Elektronika samochodowa – więcej części do zepsucia?
Auta od lat 90 zaczęły poważnie obrastać w elektronikę, pojawiły się pierwsze komputery silnika, elektronika ustawiała wiele parametrów silnika. Pojazdy sprzed wielu lat nie potrzebowały elektroniki i jeździły, a niektóre do tej pory jeżdżą. Komputery w samochodach i systemy kontroli trakcji oraz mikroprocesorowe mechanizmy zapewniające bezpieczeństwo czynne oraz bierne coraz częściej trafiają nie tylko do luksusowych limuzyn, ale spotyka się je już w sporej części tańszych i średniej klasy pojazdów
Usterka auta?
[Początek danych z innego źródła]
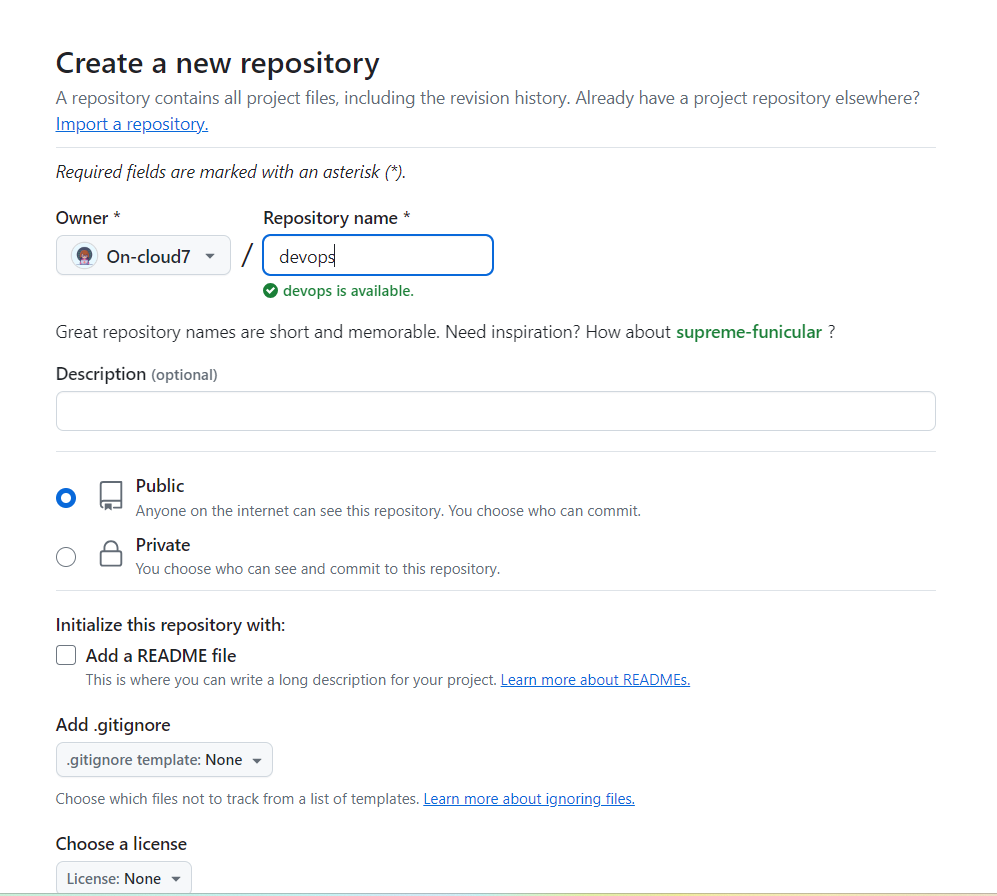Viewport: 997px width, 896px height.
Task: Open the Learn more about READMEs link
Action: pos(595,680)
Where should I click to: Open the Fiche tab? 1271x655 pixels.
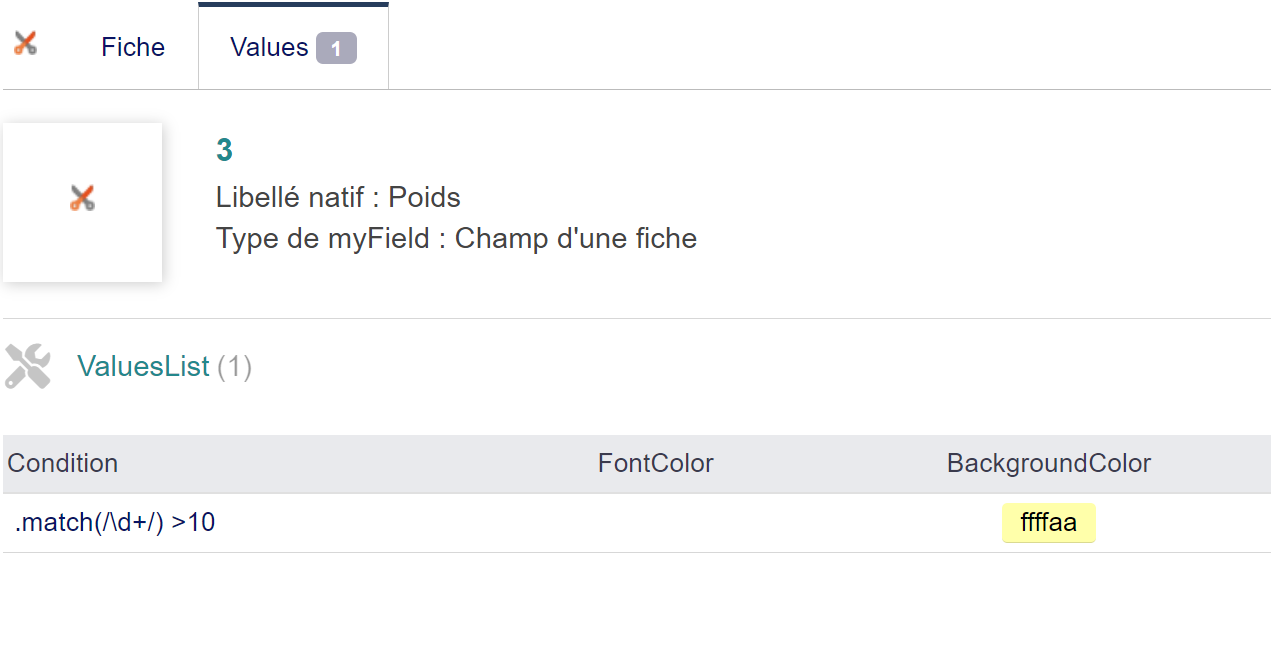coord(133,47)
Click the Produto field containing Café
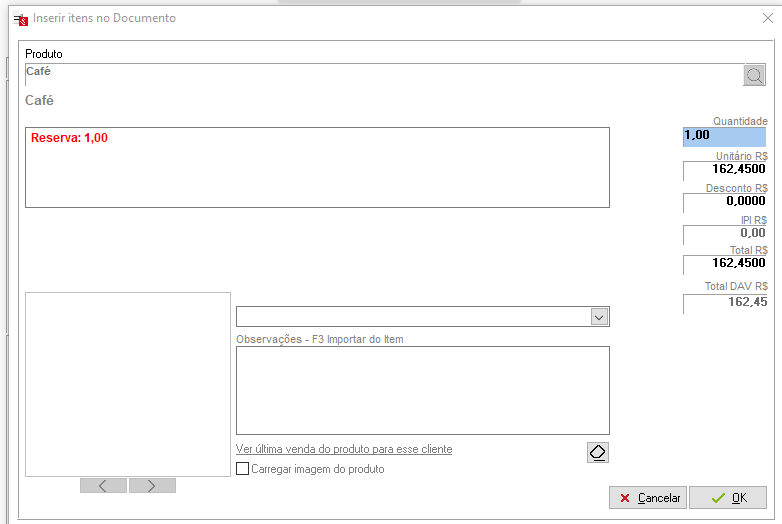Screen dimensions: 782x524 click(380, 75)
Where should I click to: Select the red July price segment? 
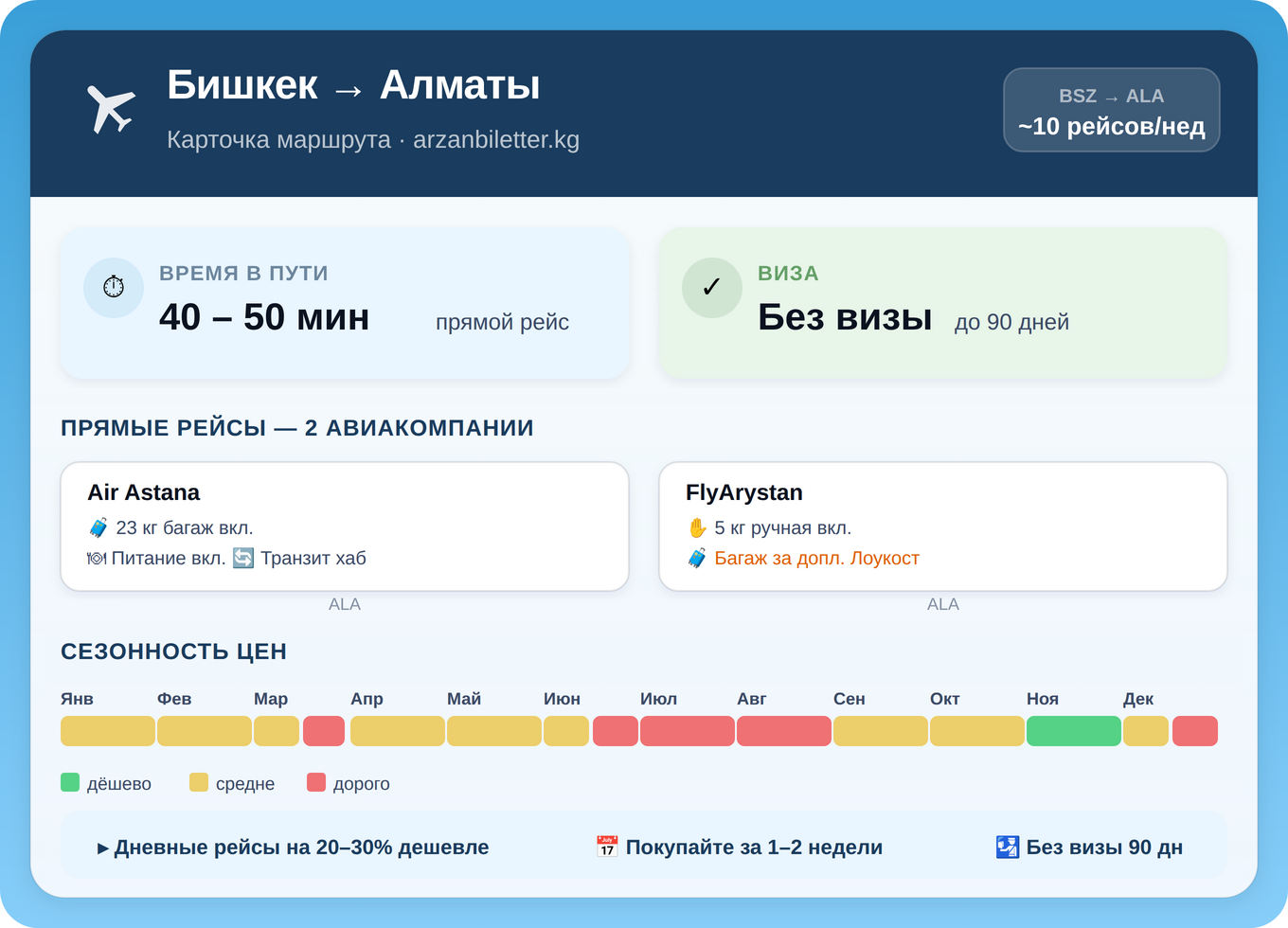[x=688, y=730]
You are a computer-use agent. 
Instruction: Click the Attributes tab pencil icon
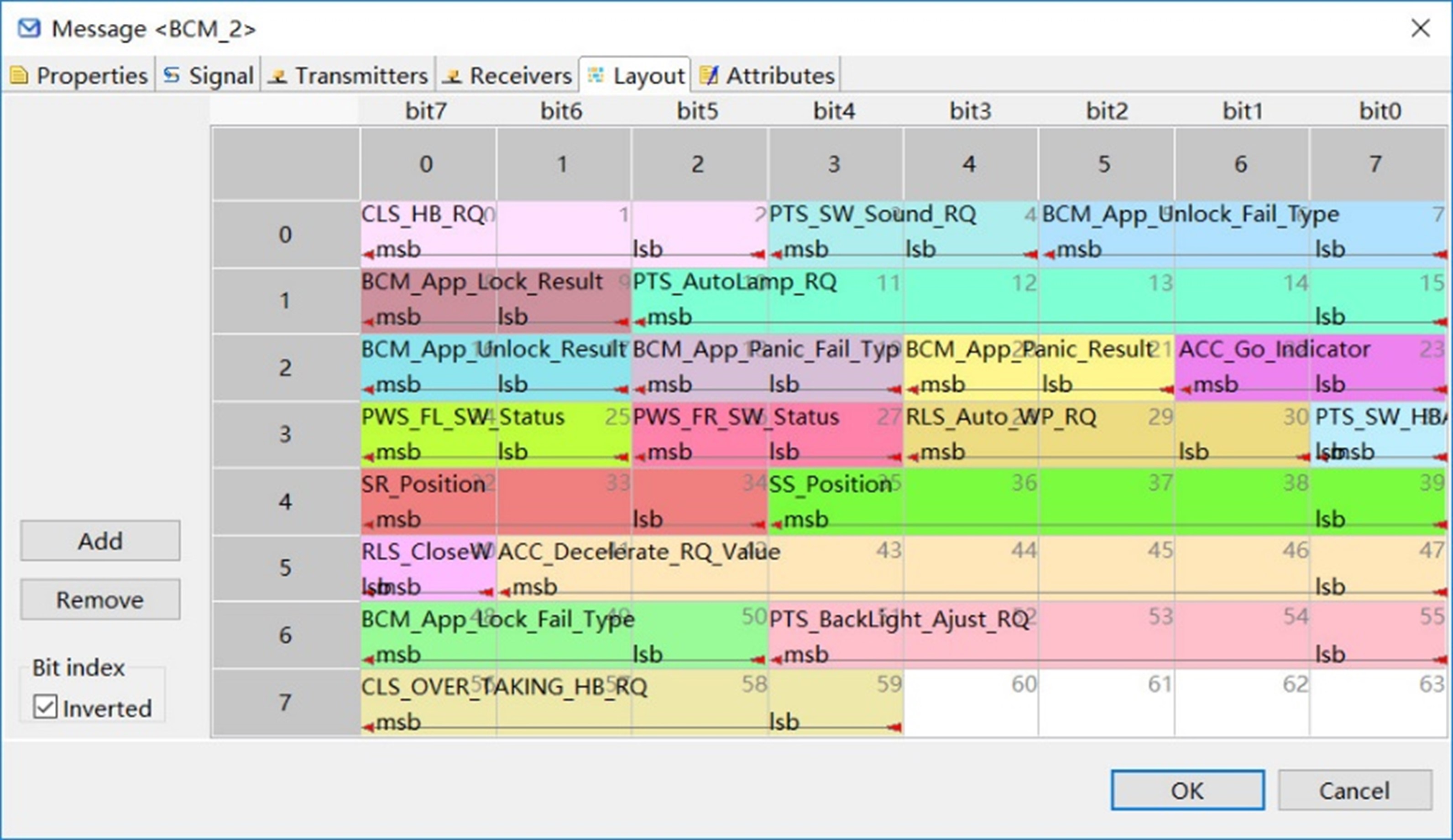(709, 76)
Serwis naprawi z pomocą kabla i laptopa
Nowoczesne auta są nafaszerowane czujnikami na bieżąco zbierających dane na temat stanu technicznego pojazdu. Jadąc na diagnostykę serwisant podłącza komputer pod auto i już wie, co jest zepsute i co wymaga wymiany. Zdarza się jednak, że to właśnie oprogramowanie ulega usterce i choć mechanicznie auto jest sprawne, to nie pracuje w pełni poprawnie. Dlatego naprawy mogą czasami przypominać proste wgranie nowego oprogramowania, które naprawi wszelkie usterki. Jednak awarie związane z układami elektrycznymi i elektronicznymi to jedne z najczęściej zgłaszanych przez kierowców typów usterek. Przy czym nie sprawdza się maksyma „jak dbasz, tak masz”. Trudno jest przewidzieć kiedy i czy w ogóle usterka może mieć miejsce, ponieważ jej wystąpienie wynika głownie z budowy układów elektrycznych.
Elektronika w służbie kierowcy
Choć faktycznie im więcej elektroniki samochodowej tym więcej podzespołów do zepsucia, to trzeba przyznać, że jest ona wyjątkowo pomocna. Nowoczesne auta są znacznie bezpieczniejsze od tych starych. Nad bezpieczeństwem kierowcy i pasażera ciągle czuwa wiele systemów (nawet w motocyklach – zobacz Honda Gold Wing) takich jak ABS , ESP, ASR, CDS, DSR i wiele, wiele innych. Zmniejszają one prawdopodobieństwo pościgu, umożliwiają dlatego elektronika jest potrzebna, nawet jeśli serwis będzie nas więcej kosztować.